Exercise directions>
Begin your copy at the line with "Tap the Dynamic Island media thumbnail" in the records below and end it at the line with "The width and", restating each line word for word; omit the pictures.

Information given>
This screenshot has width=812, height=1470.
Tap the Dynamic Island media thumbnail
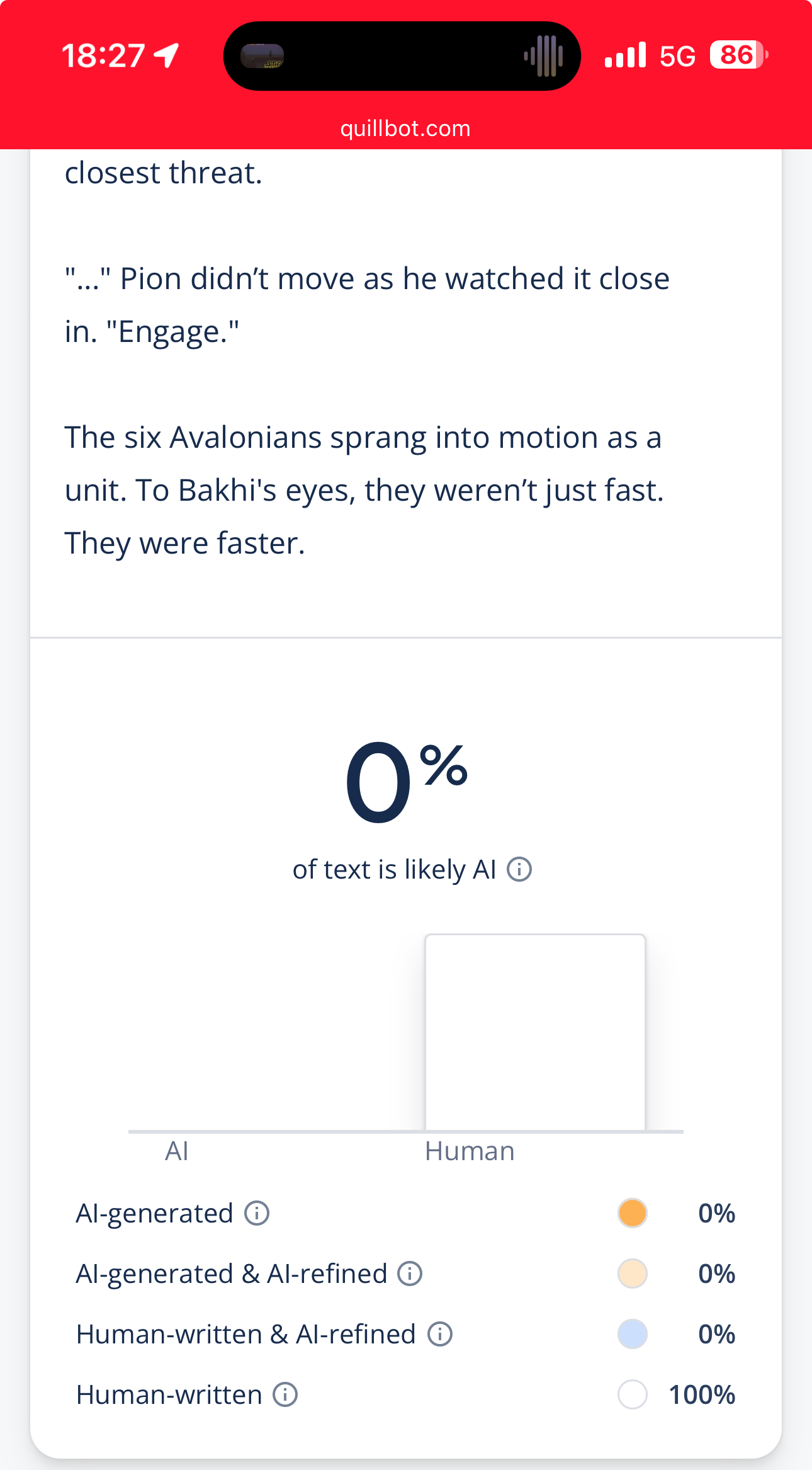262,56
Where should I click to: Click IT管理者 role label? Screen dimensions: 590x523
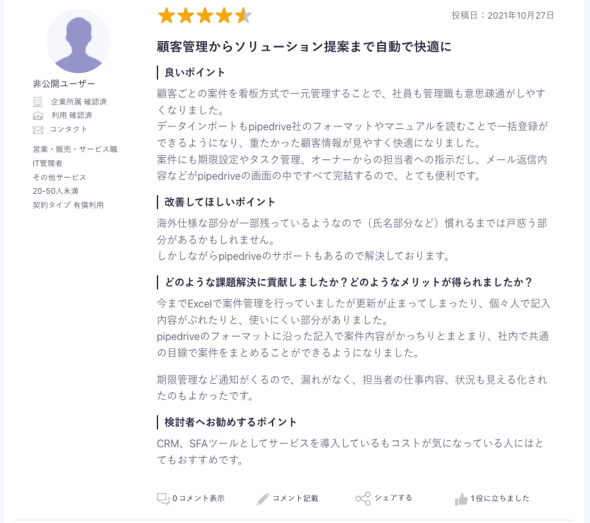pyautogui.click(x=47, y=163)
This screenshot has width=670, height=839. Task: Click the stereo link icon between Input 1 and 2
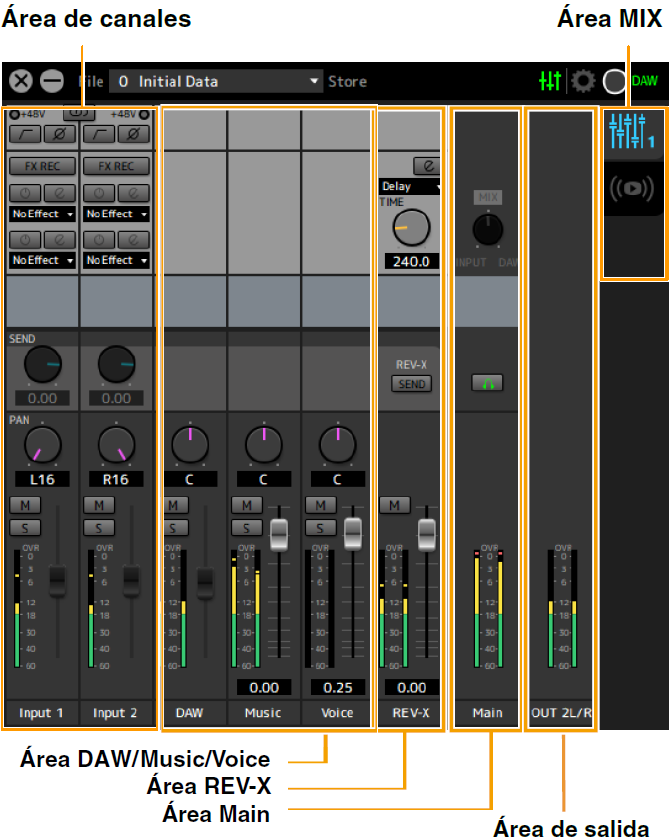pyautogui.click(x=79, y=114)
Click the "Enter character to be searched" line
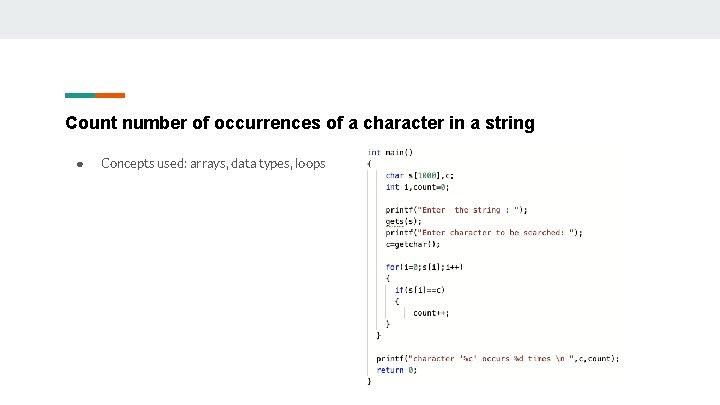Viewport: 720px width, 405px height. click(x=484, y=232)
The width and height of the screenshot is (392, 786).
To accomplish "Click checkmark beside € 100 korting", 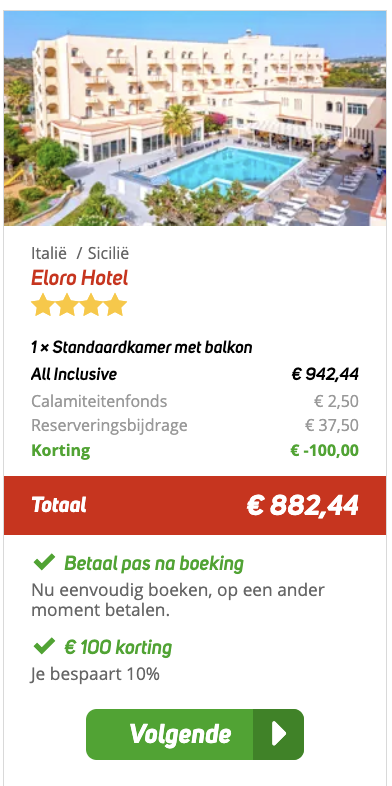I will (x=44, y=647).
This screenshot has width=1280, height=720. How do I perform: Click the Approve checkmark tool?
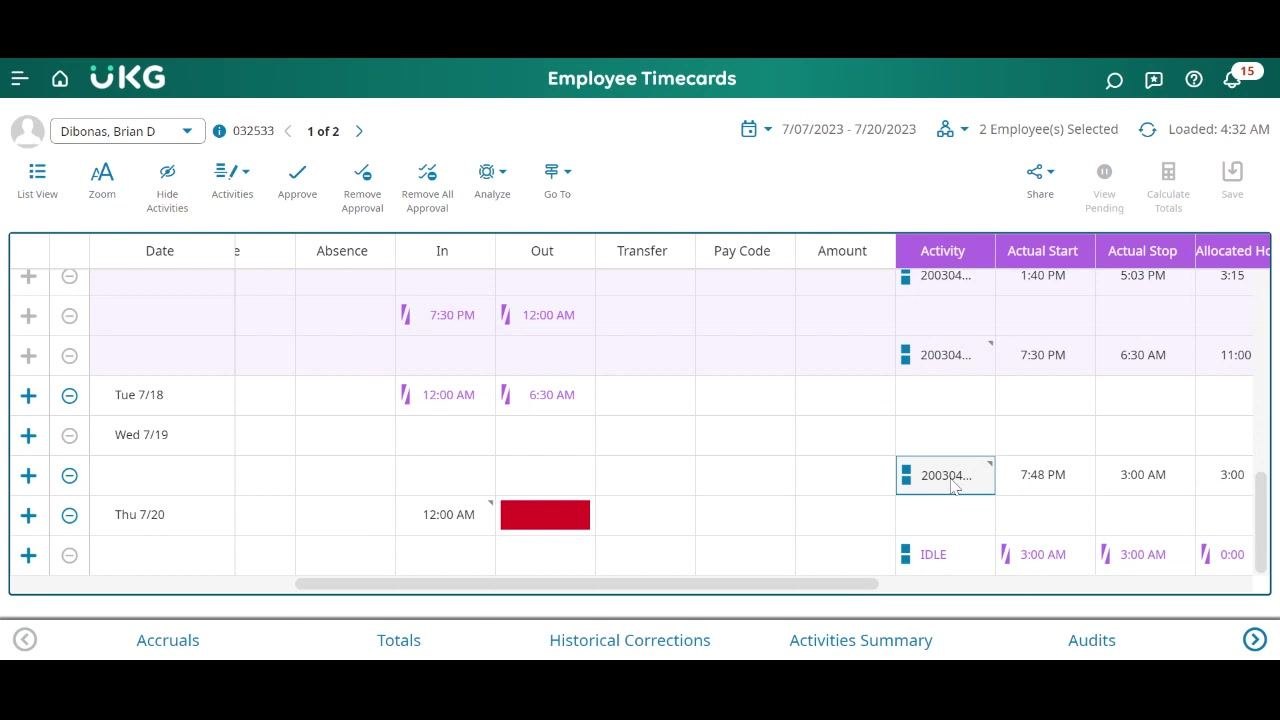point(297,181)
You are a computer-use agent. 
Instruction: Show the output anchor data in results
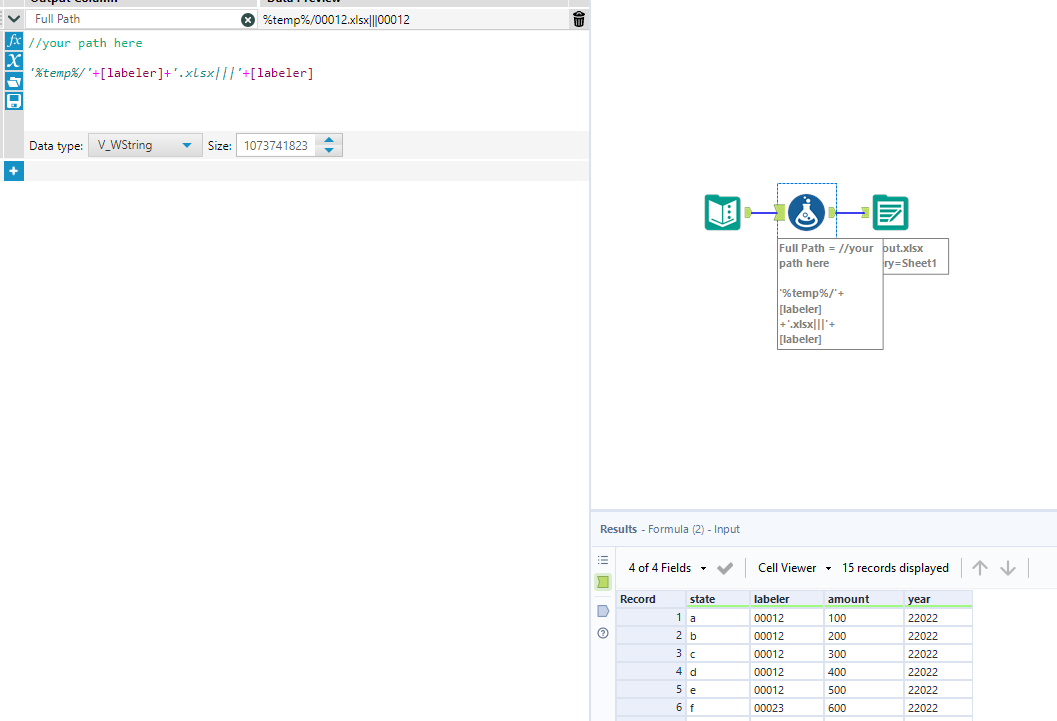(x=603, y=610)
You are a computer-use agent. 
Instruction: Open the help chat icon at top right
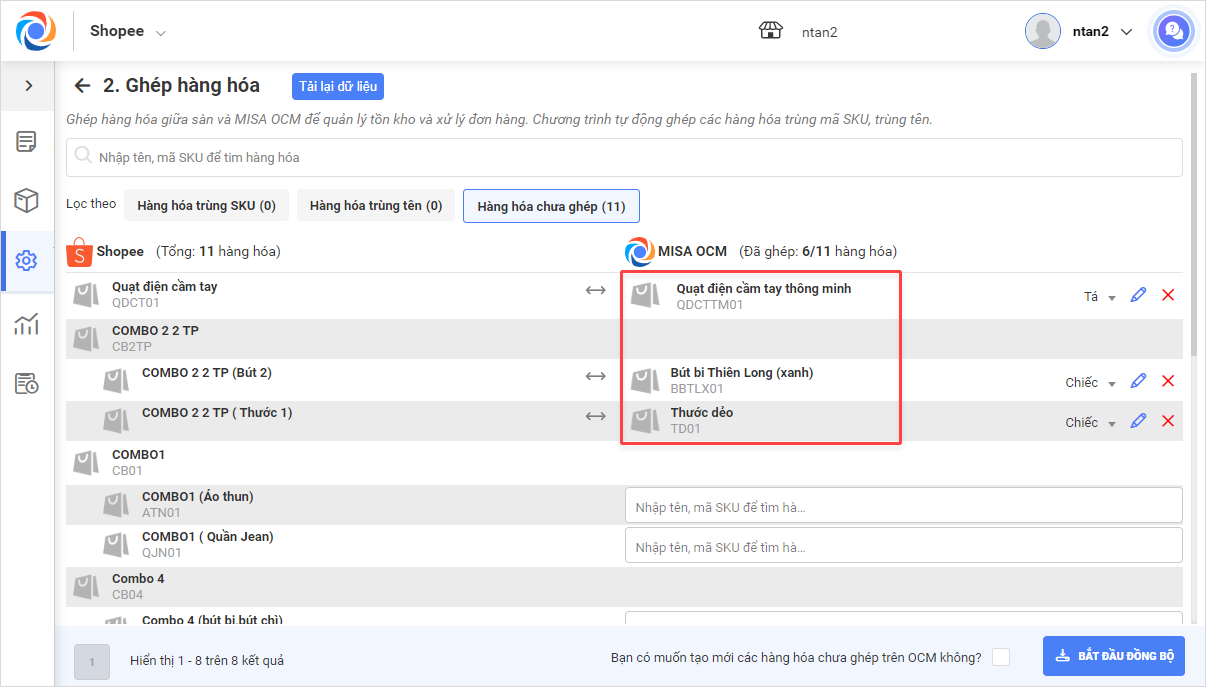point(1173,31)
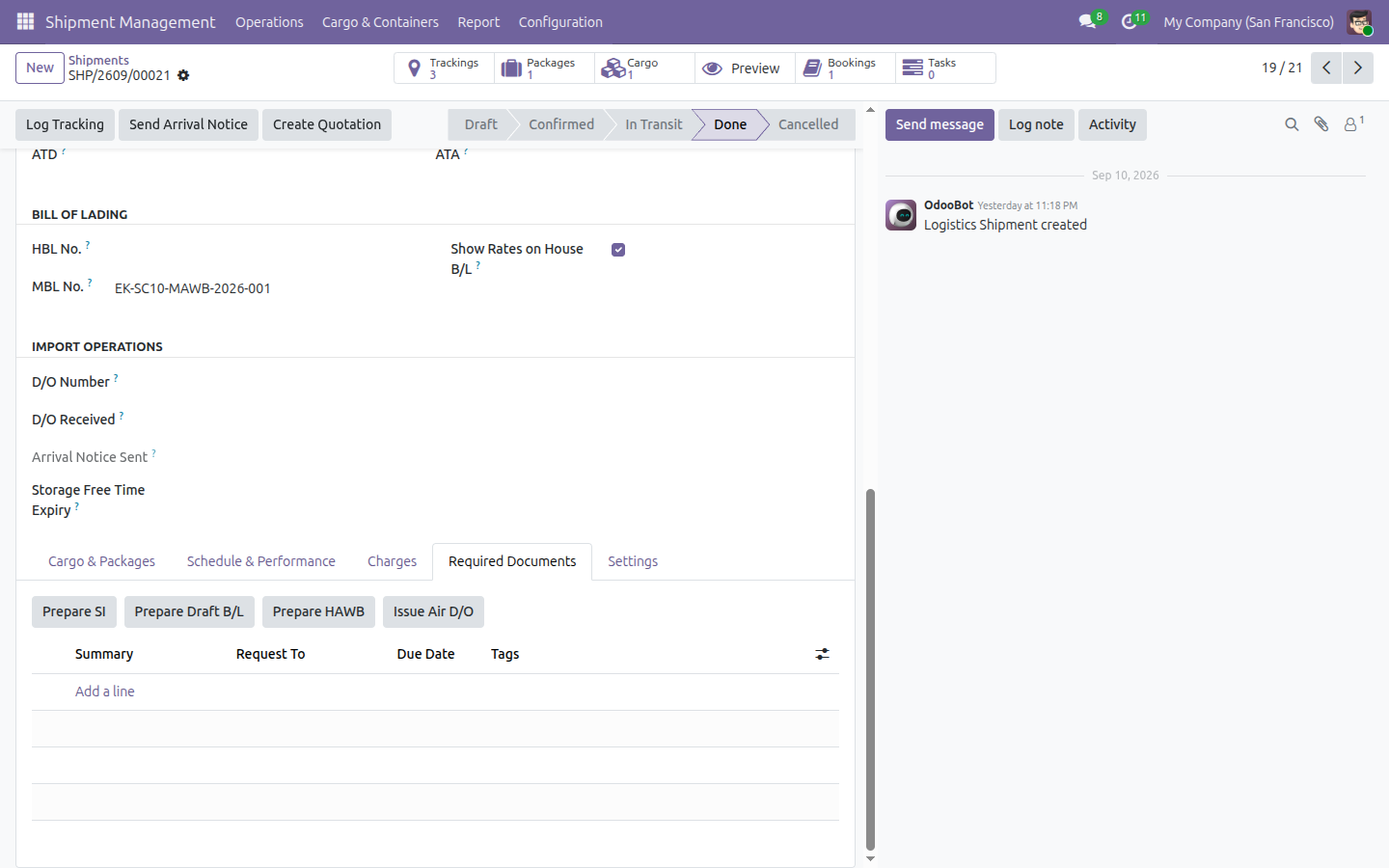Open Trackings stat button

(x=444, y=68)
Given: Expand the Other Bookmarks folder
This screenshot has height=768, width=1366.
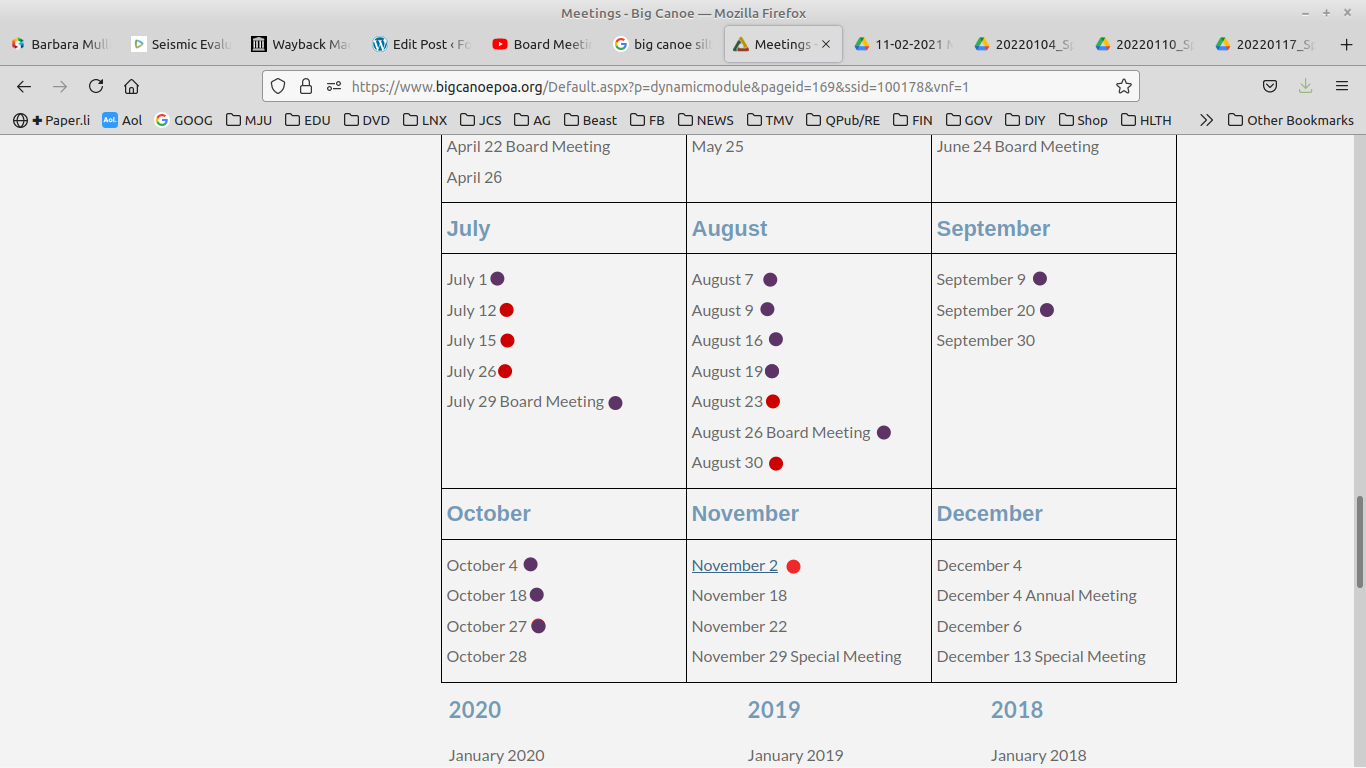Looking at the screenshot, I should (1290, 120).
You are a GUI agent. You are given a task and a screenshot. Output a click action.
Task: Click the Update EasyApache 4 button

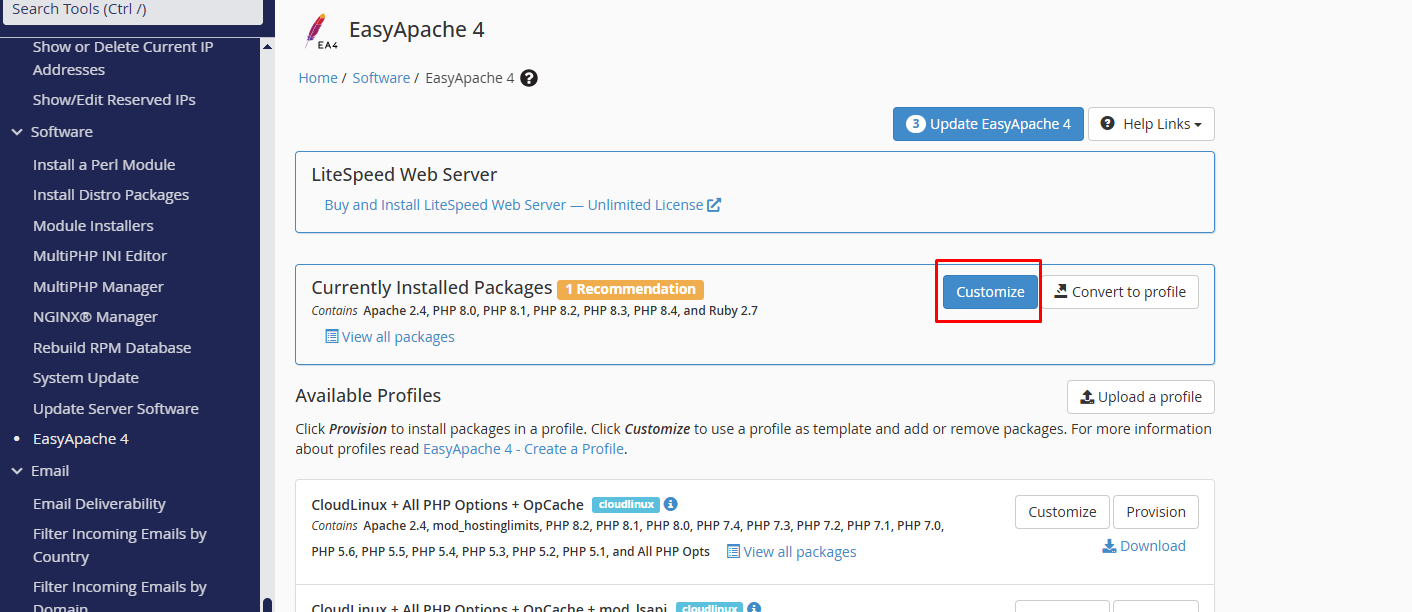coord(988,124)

The answer>
Tap the Dynamic Island media thumbnail
262,56
Where should I click to: Click IT管理者 role label? Screen dimensions: 590x523
pyautogui.click(x=47, y=163)
This screenshot has width=670, height=839. Task: Click the stereo link icon between Input 1 and 2
pyautogui.click(x=79, y=114)
Click the "Enter character to be searched" line
Viewport: 720px width, 405px height. click(x=484, y=232)
The width and height of the screenshot is (392, 786).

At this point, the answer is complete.